● MATERIAL SHOWN:
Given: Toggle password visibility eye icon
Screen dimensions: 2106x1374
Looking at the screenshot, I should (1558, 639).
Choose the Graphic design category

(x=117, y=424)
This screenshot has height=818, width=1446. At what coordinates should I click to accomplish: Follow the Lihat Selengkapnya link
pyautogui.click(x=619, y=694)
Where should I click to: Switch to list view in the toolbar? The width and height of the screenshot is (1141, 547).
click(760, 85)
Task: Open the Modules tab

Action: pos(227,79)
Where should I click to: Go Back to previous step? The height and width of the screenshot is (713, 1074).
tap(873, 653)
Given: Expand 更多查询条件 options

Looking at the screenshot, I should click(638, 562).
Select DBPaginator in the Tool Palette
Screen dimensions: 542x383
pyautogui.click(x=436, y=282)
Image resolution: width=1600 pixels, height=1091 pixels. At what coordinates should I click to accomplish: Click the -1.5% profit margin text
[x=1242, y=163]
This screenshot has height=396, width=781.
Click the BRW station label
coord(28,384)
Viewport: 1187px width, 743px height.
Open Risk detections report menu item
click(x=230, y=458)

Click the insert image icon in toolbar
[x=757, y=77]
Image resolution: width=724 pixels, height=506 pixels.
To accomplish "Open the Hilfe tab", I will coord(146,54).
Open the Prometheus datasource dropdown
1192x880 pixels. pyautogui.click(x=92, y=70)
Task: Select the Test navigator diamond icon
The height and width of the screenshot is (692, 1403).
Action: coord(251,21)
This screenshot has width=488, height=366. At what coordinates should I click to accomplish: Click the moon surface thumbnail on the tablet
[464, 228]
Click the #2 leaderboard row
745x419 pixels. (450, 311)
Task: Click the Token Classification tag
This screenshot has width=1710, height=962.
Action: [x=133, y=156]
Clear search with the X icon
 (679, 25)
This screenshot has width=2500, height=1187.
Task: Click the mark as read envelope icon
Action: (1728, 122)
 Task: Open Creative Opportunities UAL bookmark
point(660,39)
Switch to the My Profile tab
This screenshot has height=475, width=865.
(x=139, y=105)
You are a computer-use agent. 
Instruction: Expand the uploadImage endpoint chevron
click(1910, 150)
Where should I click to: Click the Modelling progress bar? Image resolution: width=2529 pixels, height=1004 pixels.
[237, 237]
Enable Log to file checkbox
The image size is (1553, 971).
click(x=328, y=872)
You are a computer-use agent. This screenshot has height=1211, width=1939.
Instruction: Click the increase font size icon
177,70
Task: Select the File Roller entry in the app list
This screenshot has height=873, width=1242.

● TASK INSTRUCTIONS: Retype exactly, and only, the lines above from the one where "The height and width of the screenshot is (692, 1403)." occurs up to and including the one where "Task: Click the Token Classification tag" occurs.

● ANSWER BOX:
The height and width of the screenshot is (692, 1403).
Action: coord(251,21)
This screenshot has width=488, height=366. At what coordinates should I click to accomplish: Click the moon surface thumbnail on the tablet
[464, 228]
Click the #2 leaderboard row
745x419 pixels. (450, 311)
Task: Click the Token Classification tag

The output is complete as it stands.